Compared to other 2pane outliners the concept makes the outline a full data document and not just the table of content of a collection of cards. This is a unique feature. The reason is easy to understand. For example if you write a book, you can use the outline pane to organize your chapters and add comments about the progress and todos while the cards in contain the content of your book. This decoupling is important because an organized set of content items is much more then the sum of its content and often information make only sense because of the combination of the items. No outliner so far could model this.
I just want to mention that there will be no difference between folders and items in the outline. This was concept taken from the technical implementation of file systems and I don’t know why so many outliners just copied it.
Third pane shows cards that have relations to the current card shown in 2nd pane.
This can be the destination/source cards of links on the current card or what looks similar to some AI algorithm.
Also each outline node can contain an explicit list of related cards. In the book writing example you would use this list to attach cards to a node with knowledge that you want mention in the text you write in the 2nd pane. This is a feature I’ve seen in IBM Doors Requirement Engineering Tool where you keep and reference the source material from there, like law requirements or technical specs. Sure you could just add them as intrinsic links on the outline node but having a separate list of documents is IMHO cleaner.
The 2nd and 3rd pane will show multiple cards at once.
*** Data Fields and Sections
As a huge fan of the abandoned Asksam and the ability to add data fields directly inside the document wherever you want I have to add this feature.
And in the current design it has turned out to be the key element.
The design rule is different from normal database that the user and entering information has priority over correctness of the database. If you have a year field in an art database you don’t need to enter a 4 digit year, you can also notate it as „painted during his orange phase living in Washington“ . This will be stored but underlined with just an error line. In the end its better to write it down then to forget it.

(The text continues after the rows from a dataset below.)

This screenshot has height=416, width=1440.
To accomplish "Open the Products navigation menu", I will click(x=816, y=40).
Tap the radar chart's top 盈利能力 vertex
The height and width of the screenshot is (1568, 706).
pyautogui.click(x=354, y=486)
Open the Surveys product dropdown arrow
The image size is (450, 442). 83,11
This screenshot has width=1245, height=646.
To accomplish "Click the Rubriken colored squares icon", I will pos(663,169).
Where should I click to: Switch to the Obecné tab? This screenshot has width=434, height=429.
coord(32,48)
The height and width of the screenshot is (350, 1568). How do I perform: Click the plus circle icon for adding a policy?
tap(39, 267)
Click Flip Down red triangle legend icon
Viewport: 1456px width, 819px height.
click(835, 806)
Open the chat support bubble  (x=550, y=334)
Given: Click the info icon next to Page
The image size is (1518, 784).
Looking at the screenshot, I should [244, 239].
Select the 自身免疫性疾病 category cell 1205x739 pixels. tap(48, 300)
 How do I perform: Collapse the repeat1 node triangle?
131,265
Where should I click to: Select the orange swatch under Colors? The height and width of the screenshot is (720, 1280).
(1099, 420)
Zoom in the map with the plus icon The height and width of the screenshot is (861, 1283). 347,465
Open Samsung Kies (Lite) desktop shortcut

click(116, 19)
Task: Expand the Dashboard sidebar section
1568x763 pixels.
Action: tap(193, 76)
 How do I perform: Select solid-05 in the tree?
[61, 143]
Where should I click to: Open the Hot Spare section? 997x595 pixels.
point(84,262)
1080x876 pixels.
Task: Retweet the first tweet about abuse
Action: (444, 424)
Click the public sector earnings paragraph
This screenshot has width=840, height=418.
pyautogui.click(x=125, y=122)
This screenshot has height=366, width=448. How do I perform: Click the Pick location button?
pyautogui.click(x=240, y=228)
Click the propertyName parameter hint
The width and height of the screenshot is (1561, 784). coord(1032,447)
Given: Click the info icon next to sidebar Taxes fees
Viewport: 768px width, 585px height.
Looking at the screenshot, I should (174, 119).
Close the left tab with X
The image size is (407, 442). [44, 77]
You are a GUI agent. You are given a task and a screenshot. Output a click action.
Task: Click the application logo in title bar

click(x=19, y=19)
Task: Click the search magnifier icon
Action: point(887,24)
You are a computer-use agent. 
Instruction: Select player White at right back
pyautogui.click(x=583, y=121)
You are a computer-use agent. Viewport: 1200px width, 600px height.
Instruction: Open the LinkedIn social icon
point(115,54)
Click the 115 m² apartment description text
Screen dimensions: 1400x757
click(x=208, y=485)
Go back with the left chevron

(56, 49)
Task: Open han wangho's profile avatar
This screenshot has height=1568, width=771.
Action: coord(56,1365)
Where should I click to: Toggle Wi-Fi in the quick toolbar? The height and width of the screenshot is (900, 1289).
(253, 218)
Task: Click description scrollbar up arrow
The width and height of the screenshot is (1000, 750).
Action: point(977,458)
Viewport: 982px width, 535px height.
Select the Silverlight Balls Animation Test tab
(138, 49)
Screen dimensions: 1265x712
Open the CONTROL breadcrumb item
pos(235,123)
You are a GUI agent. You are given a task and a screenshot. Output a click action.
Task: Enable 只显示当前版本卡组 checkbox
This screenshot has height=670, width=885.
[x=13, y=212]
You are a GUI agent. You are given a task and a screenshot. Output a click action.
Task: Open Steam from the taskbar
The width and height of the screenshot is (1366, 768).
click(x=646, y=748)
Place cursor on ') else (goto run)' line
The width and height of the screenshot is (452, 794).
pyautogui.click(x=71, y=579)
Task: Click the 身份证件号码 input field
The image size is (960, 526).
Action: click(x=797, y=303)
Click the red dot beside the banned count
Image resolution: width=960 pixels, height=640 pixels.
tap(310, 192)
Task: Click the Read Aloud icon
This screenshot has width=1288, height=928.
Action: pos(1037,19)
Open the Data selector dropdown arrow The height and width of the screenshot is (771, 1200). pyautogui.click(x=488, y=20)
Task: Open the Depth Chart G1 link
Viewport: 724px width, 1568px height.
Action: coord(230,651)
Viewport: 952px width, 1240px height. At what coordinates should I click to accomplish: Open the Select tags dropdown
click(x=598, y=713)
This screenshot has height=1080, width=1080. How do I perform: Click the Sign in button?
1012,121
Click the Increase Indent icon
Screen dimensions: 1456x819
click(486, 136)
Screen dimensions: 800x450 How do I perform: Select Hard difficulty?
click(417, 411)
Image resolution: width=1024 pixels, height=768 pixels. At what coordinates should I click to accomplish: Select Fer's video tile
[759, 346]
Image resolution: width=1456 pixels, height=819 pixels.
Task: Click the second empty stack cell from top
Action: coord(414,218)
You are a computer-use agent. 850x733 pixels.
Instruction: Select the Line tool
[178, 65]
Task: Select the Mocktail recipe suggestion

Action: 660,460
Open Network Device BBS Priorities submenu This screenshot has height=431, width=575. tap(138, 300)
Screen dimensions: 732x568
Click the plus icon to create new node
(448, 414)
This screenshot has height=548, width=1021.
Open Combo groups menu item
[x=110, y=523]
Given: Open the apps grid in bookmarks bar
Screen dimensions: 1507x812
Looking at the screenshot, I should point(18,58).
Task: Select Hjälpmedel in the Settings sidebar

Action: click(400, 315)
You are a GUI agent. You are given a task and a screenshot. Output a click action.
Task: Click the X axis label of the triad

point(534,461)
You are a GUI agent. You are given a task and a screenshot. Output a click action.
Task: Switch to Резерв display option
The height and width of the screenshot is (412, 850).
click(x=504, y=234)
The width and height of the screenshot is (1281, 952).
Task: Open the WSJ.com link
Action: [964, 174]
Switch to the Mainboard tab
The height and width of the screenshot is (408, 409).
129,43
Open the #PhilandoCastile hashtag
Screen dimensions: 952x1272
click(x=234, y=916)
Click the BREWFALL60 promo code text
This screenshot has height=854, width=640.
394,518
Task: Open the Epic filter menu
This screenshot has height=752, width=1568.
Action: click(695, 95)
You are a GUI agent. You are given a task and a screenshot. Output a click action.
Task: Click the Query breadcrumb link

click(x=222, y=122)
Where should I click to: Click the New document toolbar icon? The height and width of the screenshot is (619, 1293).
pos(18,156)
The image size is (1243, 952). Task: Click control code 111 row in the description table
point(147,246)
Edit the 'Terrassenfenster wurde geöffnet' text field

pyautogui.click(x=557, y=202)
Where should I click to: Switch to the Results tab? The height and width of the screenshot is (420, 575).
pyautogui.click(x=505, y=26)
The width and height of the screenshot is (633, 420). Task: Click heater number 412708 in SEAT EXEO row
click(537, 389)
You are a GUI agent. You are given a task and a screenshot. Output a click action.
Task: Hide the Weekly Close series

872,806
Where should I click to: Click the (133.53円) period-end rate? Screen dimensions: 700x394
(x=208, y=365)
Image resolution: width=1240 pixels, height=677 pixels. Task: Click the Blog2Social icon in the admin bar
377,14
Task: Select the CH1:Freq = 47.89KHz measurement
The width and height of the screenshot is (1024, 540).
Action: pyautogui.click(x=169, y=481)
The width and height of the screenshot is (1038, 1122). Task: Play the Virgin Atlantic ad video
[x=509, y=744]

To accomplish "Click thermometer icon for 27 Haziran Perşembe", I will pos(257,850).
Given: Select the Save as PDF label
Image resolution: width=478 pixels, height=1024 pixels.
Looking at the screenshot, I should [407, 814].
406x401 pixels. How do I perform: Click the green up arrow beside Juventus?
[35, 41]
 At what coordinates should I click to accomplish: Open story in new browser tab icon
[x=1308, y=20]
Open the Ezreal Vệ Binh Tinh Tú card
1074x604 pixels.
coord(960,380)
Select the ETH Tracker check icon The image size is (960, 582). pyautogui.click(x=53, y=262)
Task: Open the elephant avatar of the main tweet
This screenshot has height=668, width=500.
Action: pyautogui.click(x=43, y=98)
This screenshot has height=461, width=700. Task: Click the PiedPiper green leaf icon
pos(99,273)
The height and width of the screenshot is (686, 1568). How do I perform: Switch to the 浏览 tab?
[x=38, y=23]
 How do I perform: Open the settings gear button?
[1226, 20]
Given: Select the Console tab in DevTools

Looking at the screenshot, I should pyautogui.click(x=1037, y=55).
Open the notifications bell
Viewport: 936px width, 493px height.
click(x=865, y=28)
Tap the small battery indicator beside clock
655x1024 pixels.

Fields can be added one or multiple times. Content of fields can contain multiple data values like comma separated list or a ZIP code/city/country combination that is automatically broken into data pieces by a pattern matcher.
For example if you write the following on a card in your movie database it will create a „Movie“ Record (declared by the @@ line) with the fields
@@Movie:
@Title: Star Wars: Episode IV - A New Hope
@Director | Writer: George Lucas
@Year: 1977
@Rating: 10
@Genre: SciFi
@Actor: Mark Hamill
@Actor: Harrison Ford, Carrie Fisher, Alex Guiness
@Synopsis:
*Luke Skywalker* joins forces with a [[Jedi Knight|Jedi]], a cocky pilot,
a Wookiee and two droids to save the galaxy from the Empire’s world-destroying battle station,
while also attempting to rescue Princess Leia from the mysterious Darth Vader.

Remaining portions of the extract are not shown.